- **TASK GOAL**: Would you output the entries below only from the line containing "Open the Display" through the line containing "Given: Raise your hand in the meeting", exactly as they stand and with both ends included?
Content starts
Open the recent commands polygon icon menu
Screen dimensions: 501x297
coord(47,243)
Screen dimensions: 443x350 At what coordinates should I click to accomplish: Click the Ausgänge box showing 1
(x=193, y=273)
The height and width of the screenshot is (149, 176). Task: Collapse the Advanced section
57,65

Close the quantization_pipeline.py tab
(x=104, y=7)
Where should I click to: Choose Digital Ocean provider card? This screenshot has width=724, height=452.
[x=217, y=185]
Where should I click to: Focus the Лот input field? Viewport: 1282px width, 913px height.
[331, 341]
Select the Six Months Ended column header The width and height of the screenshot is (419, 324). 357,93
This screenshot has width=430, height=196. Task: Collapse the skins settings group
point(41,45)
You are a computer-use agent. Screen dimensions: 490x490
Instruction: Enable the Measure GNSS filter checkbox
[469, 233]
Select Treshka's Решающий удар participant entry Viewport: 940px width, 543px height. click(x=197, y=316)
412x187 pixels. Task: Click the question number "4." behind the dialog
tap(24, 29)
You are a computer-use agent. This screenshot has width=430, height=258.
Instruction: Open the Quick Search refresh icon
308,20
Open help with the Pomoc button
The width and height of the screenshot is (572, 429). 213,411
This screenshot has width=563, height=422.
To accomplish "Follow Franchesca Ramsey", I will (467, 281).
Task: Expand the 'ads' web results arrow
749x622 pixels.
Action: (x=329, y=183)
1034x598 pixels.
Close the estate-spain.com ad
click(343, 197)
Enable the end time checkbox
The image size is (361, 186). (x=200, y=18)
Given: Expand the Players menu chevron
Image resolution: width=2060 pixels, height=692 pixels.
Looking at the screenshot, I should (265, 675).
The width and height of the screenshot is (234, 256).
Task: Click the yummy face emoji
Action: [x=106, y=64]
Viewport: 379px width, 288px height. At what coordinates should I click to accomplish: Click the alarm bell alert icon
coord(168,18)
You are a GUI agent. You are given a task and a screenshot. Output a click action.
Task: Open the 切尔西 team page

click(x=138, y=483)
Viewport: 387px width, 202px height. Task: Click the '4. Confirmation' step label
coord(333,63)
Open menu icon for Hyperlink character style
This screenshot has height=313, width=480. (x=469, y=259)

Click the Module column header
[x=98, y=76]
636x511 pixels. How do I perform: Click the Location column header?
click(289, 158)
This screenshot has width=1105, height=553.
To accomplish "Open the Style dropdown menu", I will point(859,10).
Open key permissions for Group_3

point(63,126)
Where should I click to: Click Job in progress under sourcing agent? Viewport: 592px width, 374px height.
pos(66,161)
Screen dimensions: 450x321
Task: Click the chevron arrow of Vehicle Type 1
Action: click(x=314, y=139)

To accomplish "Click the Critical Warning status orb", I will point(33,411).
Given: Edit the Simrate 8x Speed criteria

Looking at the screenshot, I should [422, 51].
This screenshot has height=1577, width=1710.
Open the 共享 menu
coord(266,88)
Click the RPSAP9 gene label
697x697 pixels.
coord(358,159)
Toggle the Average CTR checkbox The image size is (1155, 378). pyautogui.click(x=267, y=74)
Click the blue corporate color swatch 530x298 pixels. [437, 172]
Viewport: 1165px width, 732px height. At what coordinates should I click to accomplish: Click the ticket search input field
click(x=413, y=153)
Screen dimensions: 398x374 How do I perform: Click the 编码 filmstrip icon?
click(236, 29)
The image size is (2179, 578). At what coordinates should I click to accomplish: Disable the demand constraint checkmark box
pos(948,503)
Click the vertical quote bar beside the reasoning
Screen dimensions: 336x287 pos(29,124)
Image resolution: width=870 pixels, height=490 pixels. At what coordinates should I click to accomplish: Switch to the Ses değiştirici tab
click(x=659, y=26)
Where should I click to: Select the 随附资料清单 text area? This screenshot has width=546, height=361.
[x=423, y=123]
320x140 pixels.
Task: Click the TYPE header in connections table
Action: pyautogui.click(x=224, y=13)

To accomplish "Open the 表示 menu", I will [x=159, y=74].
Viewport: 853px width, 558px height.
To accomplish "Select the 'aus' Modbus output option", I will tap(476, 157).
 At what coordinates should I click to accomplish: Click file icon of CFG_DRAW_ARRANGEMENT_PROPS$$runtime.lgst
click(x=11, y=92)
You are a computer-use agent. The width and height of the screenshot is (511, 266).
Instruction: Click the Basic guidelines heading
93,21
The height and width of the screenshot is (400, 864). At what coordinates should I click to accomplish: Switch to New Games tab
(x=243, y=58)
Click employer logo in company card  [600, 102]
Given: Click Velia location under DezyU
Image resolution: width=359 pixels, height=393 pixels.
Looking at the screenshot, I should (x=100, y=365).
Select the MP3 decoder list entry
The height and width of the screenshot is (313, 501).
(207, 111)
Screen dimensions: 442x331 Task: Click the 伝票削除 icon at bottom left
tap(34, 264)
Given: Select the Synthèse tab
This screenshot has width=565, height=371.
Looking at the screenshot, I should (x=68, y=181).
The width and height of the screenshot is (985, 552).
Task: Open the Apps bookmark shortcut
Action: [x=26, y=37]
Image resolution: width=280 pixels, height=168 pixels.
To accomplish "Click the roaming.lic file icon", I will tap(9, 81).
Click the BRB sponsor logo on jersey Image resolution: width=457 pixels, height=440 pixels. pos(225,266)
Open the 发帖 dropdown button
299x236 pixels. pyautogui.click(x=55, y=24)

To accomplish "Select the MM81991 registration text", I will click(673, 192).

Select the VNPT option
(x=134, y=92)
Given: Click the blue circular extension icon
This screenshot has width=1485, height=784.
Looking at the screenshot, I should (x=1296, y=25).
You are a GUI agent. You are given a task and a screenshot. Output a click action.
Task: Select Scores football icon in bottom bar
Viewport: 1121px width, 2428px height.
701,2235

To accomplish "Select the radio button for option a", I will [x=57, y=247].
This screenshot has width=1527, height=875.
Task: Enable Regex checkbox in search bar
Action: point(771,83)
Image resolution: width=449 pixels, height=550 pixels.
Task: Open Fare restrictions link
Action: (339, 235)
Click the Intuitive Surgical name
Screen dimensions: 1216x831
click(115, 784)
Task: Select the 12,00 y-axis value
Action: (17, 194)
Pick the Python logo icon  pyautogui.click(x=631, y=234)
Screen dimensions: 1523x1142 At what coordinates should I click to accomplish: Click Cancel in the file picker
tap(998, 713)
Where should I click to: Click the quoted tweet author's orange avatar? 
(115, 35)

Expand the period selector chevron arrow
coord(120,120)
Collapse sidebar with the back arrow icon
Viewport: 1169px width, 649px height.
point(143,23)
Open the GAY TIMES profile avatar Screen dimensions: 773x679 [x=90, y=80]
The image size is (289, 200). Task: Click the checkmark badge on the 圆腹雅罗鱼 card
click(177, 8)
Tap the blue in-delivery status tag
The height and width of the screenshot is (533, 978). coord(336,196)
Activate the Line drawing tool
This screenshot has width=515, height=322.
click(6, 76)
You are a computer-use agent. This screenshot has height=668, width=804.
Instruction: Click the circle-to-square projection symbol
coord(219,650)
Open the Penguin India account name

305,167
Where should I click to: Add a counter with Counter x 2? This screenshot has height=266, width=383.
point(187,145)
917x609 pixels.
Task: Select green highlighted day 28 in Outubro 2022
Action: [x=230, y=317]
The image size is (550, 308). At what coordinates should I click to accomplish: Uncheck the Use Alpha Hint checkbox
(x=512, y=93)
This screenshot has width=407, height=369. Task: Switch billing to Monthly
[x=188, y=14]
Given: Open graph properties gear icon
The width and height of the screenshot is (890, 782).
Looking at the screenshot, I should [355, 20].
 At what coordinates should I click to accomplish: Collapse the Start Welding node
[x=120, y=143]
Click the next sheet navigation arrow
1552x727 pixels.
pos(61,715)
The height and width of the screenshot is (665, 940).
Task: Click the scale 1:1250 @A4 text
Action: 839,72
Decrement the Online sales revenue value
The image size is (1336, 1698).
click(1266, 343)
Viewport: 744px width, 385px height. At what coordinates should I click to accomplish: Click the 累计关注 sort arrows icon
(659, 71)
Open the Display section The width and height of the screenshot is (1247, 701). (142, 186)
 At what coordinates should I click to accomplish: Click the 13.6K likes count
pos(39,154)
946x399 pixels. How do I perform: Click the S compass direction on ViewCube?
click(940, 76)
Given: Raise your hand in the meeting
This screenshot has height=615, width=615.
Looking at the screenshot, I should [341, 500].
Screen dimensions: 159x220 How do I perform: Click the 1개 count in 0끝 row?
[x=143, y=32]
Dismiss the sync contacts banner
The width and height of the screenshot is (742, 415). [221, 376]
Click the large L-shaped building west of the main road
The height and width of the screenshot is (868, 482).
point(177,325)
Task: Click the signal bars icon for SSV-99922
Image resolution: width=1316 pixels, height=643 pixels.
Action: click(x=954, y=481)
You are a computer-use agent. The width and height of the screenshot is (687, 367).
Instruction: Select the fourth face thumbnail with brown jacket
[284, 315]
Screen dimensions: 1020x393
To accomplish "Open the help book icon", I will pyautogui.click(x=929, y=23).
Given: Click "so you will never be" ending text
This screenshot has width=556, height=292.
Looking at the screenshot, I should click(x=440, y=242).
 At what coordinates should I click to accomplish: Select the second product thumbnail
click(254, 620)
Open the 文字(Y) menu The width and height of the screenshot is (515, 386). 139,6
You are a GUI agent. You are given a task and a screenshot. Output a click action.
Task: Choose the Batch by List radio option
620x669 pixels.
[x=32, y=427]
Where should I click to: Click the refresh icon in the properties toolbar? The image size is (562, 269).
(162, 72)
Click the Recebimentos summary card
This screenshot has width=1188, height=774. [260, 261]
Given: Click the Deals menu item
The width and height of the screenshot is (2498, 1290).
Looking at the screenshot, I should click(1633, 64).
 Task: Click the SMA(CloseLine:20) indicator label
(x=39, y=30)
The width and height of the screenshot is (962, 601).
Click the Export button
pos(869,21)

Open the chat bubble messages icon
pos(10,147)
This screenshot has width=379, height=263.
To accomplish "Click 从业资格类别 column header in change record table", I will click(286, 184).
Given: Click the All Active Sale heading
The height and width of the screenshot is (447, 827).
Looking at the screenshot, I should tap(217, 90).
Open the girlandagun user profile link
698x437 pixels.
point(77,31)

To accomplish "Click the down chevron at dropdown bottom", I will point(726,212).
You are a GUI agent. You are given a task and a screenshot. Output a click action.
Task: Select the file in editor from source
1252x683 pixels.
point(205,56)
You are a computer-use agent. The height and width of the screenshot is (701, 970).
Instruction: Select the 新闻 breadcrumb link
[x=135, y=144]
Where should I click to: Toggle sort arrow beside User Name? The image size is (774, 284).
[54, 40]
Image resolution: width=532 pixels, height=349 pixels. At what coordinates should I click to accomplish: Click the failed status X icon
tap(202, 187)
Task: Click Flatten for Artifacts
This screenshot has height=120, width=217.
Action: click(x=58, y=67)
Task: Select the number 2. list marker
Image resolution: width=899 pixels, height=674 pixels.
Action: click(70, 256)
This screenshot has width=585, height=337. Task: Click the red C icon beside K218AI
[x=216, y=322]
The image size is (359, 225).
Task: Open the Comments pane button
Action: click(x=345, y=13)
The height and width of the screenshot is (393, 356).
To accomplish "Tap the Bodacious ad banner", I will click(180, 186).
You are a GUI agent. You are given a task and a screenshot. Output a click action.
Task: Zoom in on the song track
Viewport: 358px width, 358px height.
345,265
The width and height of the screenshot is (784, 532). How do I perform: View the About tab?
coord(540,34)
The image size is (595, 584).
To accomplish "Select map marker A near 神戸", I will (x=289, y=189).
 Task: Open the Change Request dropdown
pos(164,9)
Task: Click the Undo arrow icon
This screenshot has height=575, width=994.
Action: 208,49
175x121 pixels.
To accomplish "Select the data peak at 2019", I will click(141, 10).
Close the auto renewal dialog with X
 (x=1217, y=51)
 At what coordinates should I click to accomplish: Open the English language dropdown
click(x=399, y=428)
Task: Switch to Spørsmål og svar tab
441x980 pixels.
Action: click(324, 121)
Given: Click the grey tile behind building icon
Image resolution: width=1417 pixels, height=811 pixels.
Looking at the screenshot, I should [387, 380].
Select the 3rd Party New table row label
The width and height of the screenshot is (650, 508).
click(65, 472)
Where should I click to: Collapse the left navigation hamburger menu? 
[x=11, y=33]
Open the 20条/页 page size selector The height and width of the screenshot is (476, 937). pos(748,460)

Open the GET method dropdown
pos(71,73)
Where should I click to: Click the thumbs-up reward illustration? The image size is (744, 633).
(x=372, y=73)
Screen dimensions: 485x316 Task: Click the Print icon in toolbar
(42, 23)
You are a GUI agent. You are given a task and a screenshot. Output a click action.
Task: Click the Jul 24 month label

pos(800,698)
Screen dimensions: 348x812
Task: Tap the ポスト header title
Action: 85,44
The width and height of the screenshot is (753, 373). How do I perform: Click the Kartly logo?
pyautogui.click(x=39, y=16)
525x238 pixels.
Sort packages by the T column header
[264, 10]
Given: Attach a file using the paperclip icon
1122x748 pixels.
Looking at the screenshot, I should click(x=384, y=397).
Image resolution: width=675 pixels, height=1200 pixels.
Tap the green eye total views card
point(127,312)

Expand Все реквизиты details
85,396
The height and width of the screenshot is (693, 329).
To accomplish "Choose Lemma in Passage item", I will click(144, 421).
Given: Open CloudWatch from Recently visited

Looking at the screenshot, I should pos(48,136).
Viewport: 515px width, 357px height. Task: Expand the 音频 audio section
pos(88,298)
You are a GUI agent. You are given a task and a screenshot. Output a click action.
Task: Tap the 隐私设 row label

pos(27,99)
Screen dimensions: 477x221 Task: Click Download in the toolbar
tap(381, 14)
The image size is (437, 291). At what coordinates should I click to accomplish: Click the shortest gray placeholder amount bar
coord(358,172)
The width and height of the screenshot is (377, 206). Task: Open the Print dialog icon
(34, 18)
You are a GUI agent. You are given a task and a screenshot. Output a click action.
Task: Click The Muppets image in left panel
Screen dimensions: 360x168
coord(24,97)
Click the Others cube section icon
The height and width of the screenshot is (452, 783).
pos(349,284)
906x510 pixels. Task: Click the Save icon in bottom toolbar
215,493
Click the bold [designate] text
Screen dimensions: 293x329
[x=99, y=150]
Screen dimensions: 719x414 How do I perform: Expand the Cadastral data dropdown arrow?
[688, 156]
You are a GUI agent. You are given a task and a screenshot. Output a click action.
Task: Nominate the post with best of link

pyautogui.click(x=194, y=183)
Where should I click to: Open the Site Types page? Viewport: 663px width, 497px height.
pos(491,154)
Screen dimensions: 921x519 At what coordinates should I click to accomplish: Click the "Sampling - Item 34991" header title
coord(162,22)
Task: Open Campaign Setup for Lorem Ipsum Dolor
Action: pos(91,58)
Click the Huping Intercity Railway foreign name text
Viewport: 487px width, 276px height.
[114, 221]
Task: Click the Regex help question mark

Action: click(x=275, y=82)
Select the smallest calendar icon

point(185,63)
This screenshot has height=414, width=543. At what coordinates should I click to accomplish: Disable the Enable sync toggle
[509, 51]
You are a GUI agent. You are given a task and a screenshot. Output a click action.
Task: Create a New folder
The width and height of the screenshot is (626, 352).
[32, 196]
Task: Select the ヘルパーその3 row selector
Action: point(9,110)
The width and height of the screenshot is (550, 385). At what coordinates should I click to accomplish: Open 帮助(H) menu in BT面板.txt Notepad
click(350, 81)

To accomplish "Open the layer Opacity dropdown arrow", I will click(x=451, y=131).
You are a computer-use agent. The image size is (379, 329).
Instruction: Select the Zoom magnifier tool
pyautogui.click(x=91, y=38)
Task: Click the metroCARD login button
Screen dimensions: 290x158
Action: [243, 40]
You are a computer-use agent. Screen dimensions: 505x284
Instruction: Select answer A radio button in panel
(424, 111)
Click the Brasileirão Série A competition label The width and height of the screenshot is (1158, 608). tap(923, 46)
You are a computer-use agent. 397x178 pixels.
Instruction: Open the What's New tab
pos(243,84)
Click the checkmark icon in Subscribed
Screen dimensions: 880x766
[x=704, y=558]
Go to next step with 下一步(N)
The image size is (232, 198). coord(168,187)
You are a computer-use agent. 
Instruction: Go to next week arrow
Content ends
- **REPLY TO THE TASK**:
Open the Display section The width and height of the screenshot is (1247, 701). (142, 186)
 At what coordinates should I click to accomplish: Click the 13.6K likes count
pos(39,154)
946x399 pixels. How do I perform: Click the S compass direction on ViewCube?
click(940, 76)
Given: Raise your hand in the meeting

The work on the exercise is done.